Source excerpt:
Four projectors display images reflected by mylar mirrors onto the three walls and floor of the cube. Each person viewing the CAVE environment wears a pair of battery-powered stereo shutter glasses, which filter the double image one eye at a time, forty-eight times per second to create the three-dimensional view. If several people are present, the group's leader is wired into the CAVE with a pair of goggles that synchronizes the view via an electromagnetic signal emanating from the top of the CAVE. The leader's perspective is shared by all. The input device is a wand with three buttons and pressure-sensitive joystick. These controls, combined with an antenna transmitting the wand's position and orientation, enable the leader to interact with and navigate in the VR environment. The Silicon Graphics system runs with six 195-megahertz processors and two graphic engines displaying up to 22 million triangles per second. Images are constructed with triangles, and this high display rate enables the image to appear more lifelike than traditional computer graphics.

Provided material:
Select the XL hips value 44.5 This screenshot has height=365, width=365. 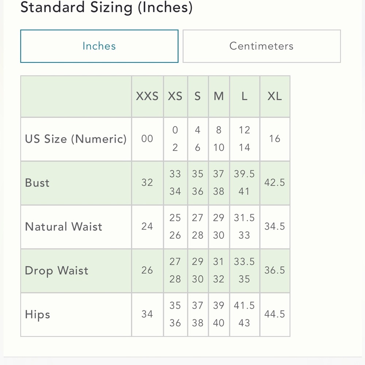pyautogui.click(x=274, y=314)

Aim of the exercise:
Check these statements against the CAVE passage: (a) the stereo shutter glasses filter the double image forty-eight times per second; (b) in a group, each viewer sees the environment from a separate perspective; (c) the Silicon Graphics system runs on four processors. For each one, answer yes or no and quote the words from the passage that settle it.

Final result:
(a) Yes: "which filter the double image one eye at a time, forty-eight times per second"
(b) No: "The leader's perspective is shared by all."
(c) No: "The Silicon Graphics system runs with six 195-megahertz processors"